---------- ページ本文 ----------

貫井徳郎と藤原一裕の絶妙コラボ『女が死んでいる』

貫井徳郎と藤原一裕の絶妙コラボ『女が死んでいる』

 貫井徳郎とライセンス藤原一裕。絶妙である。いや、もちろん「北村薫と博多華丸・大吉」も「歌野晶午と磁石」も「米澤穂信とナポレオンズ」も、ミステリー小説とお笑いが好きな私にとってはすべてアリだが(特に最後のは超読みたい)、「ダ・ヴィンチ ビジュアルブックシリーズ」の第一弾としては「貫井&藤原」が正解な気がする。

 と、つい熱くなってしまったが、ここまでの文章いったい何が書いてあるやらさっぱりわからないとおっしゃる方もおられることだろう。少々長くなるがメディアファクトリーのサイトから本書についての紹介文を引用する。「雑誌『ダ・ヴィンチ』から生まれた新しい小説の楽しみかた。小説×写真の世界で楽しむ『ダ・ヴィンチ ビジュアルブックシリーズ』が2015年3月19日(木)からスタートする。第1弾は藤原一裕(ライセンス)を小説のモデルに、貫井徳郎が新作ミステリーを書き下ろし! 小説の主人公にふんした藤原一裕(吉本男前芸人殿堂入り)の撮り下ろしPHOTO(約40カット)も満載の内容になっている」とのことだ。貫井氏は、ミステリー好きには言わずと知れた『慟哭』(創元推理文庫)や『乱反射』(朝日文庫)などでおなじみの作家。藤原氏は、上の紹介文にもあるようにイケメンとしても有名なお笑い芸人コンビ・ライセンスのボケ担当(2006年、敗者復活で進んだM-1グランプリの決勝で披露したドラえもんネタは我が家では大ウケだった)。

----------

[作業内容] ページ本文によると、「ダ・ヴィンチ ビジュアルブックシリーズ」はいつ始まるか。

---------- データ部分 ----------

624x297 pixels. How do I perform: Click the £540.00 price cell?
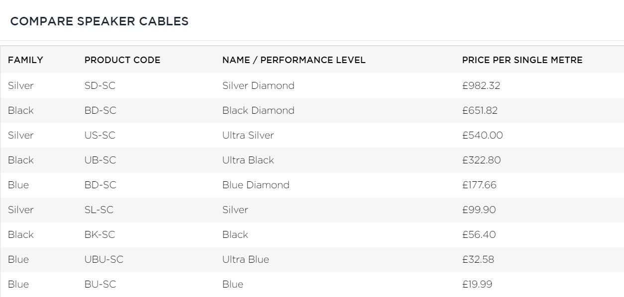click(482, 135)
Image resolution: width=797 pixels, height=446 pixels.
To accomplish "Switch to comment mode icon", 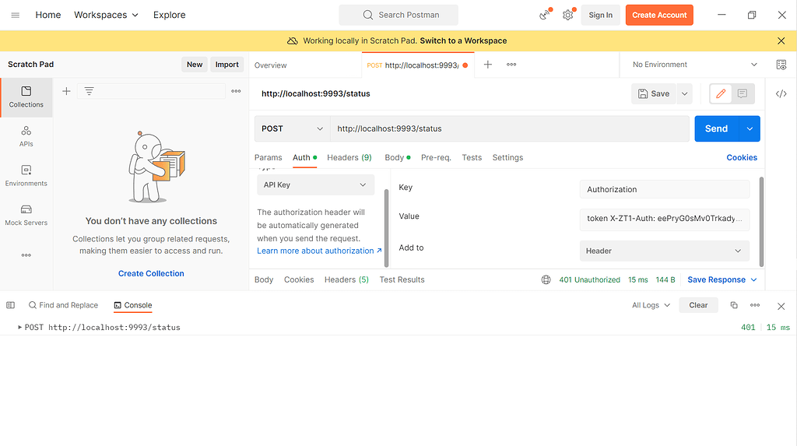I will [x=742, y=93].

----------

[解答] 2015年3月19日(木)